**Task**
Which lines in the records below mention the word "agent"? Copy each one out.

Saved data entries

▬▬▬

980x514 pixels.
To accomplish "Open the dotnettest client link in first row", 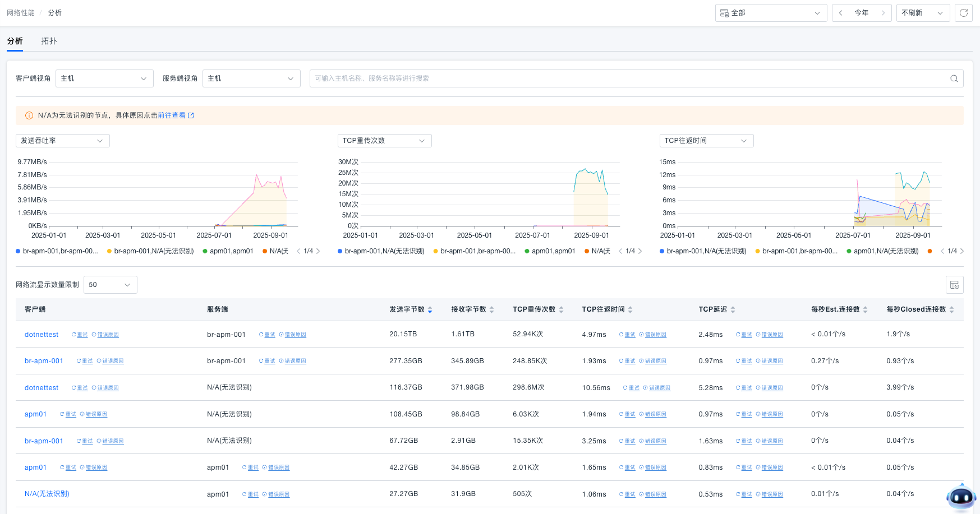I will tap(42, 335).
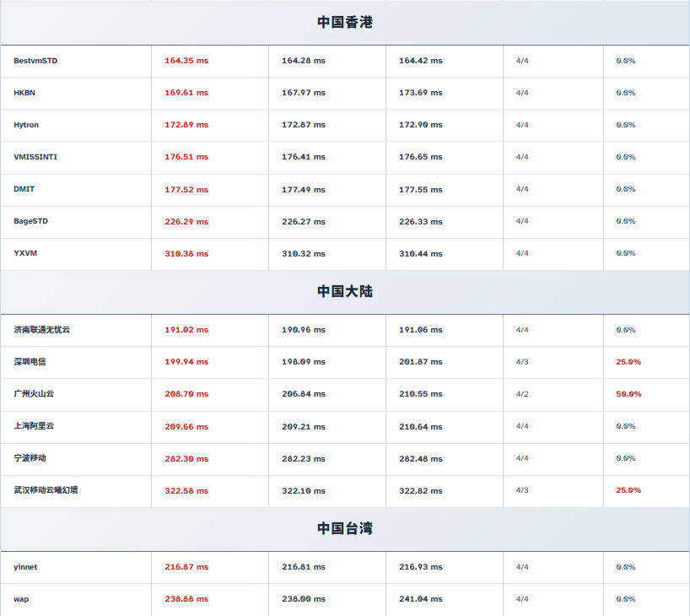Click the 济南联通无忧云 node name

tap(41, 330)
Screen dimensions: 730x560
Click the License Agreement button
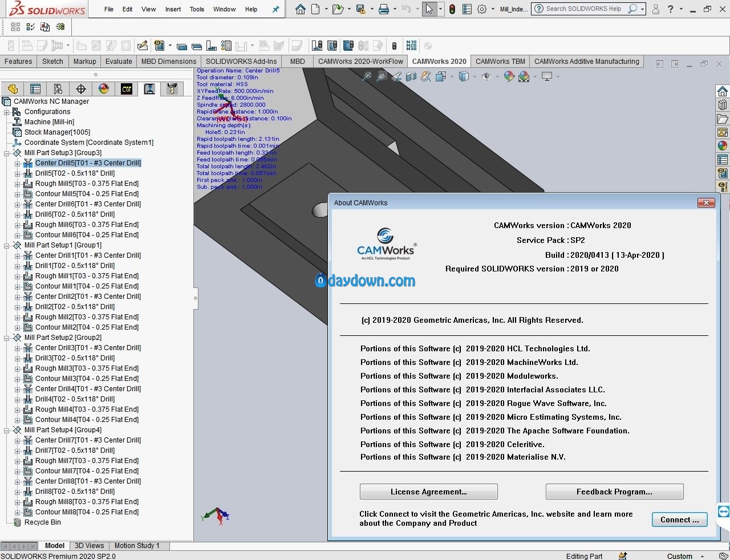click(429, 492)
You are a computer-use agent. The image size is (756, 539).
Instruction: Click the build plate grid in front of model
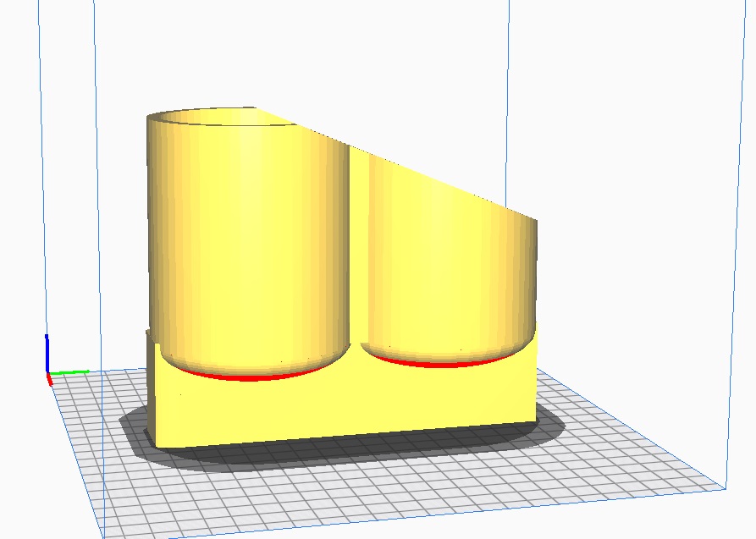(x=339, y=499)
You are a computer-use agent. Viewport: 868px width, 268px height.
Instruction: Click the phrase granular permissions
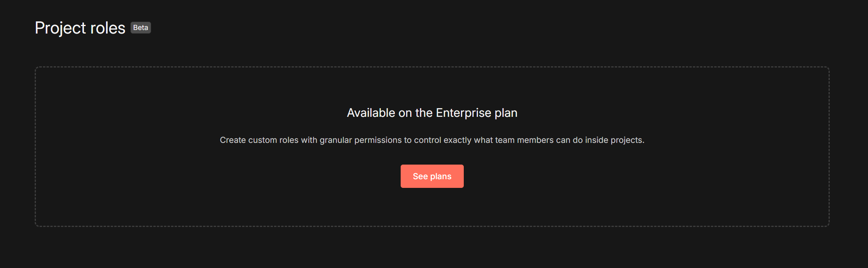[x=360, y=140]
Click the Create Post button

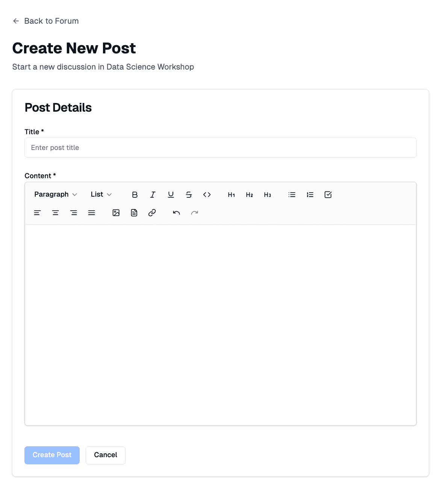click(x=52, y=455)

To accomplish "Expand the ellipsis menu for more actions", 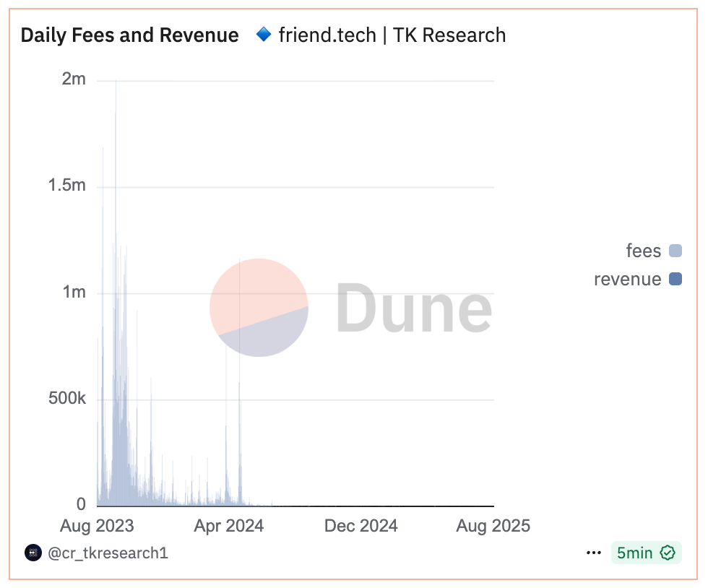I will tap(594, 552).
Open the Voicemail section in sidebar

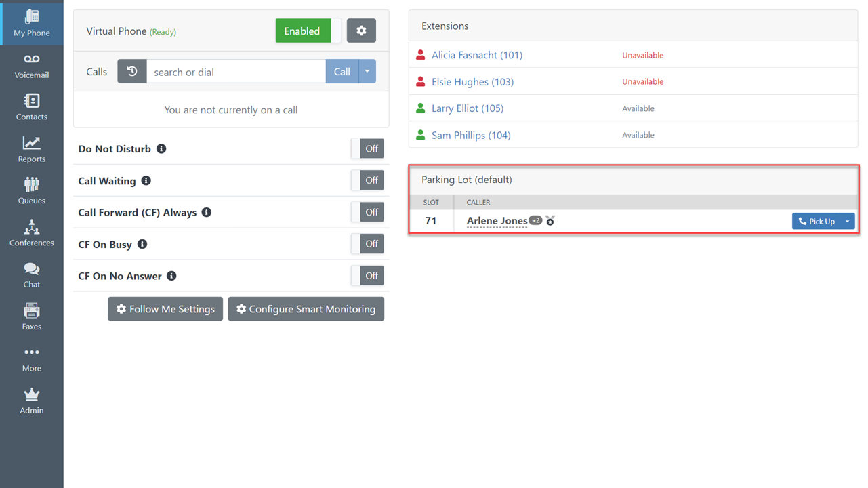click(x=32, y=66)
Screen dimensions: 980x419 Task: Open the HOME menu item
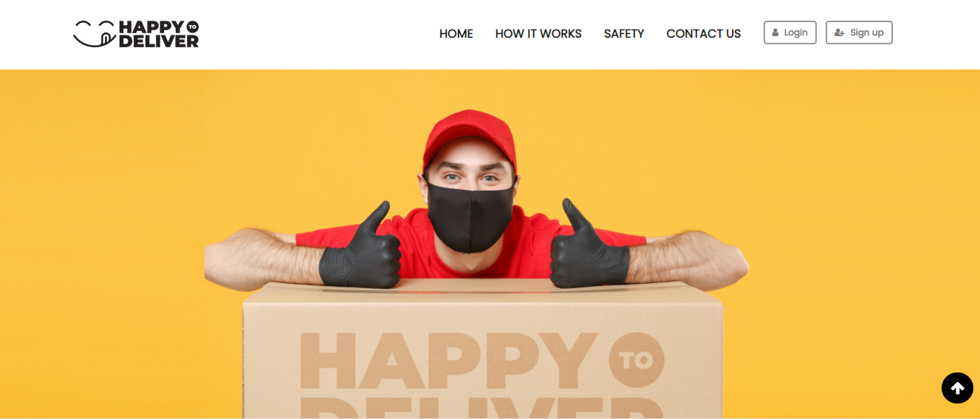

▬▬▬

**Task result**
You are a computer-use agent. The image size is (756, 539).
You are a computer-use agent. Viewport: 868px width, 268px height.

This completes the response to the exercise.